No human words that I have ever heard are coming out of this Brontosaur as he prepares to charge at me, head tucked into those powerful shoulders, arms clenched tightly by his sides. Steam should be pouring out of his nostrils. Behind him, I can see Mrs. Johnson scurry out of the basement and into the kitchen like a cockroach when the lights are turned on.

“Wait—wait—I have full right to be here,” I announce.

“You—have—no—right.”

“I’m a Council member.”

“You—were—rectified.” I don’t like the way he’s enunciating each word—he’s never been one for stunning verbal intercourse, but the menace in his voice is palpable.

“Yes, yes, I was rectified, I saw the papers, we all know that. You kicked me off the Council, fine.”

“Then leave—before I shove your tail down—your—throat.”

Here’s where I bring out my hidden ace. “But I never signed the papers.”

“So what if you didn’t?” he asks, and now I’ve got him speaking without pauses.

“Check the rules,” I say. “If I didn’t sign the papers in the presence of at least one other Council member, then it’s not official.”

“Bullcrap it’s not official. We kicked Gingrich out three years ago—you were there—and he didn’t sign squat.”

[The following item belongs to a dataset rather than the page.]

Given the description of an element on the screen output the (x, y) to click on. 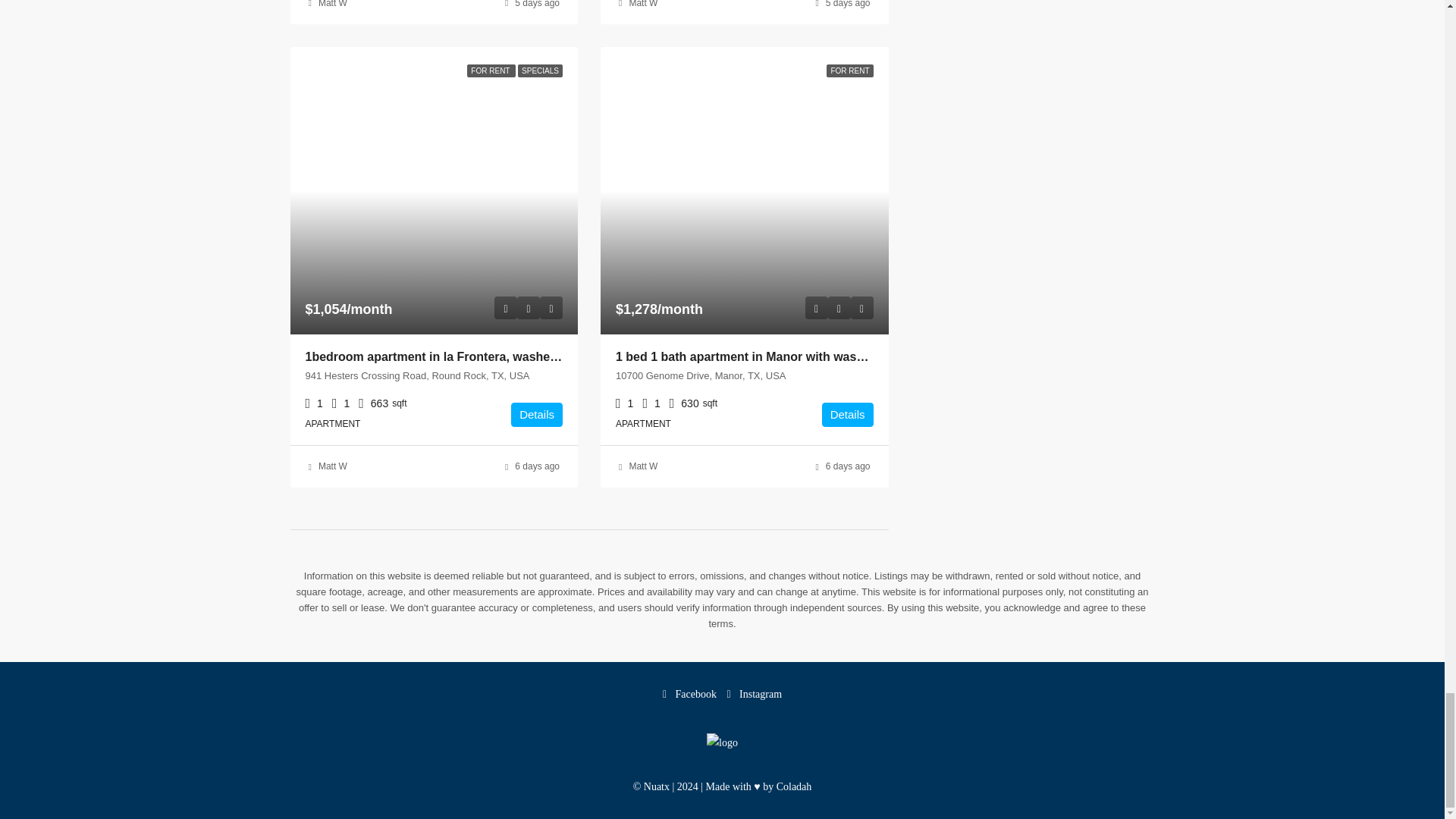
Favourite (528, 307)
Add to Compare (551, 307)
Preview (816, 307)
Preview (505, 307)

“Then technically he’s still in. No one enforces it anymore, but it’s there since time immemorial. Go ahead, I’ll wait.”

And I do just that as Harold, a stickler for the rules if I’ve ever known one, retreats back into the basement to scrutinize some arcane rule I hope I didn’t pull out of my ass. Ten minutes later, I hear his heavy footsteps clomping up the stairs. Heavy, slow—defeated.

“Come on down,” he mutters, barely even sticking his head out of the stairway.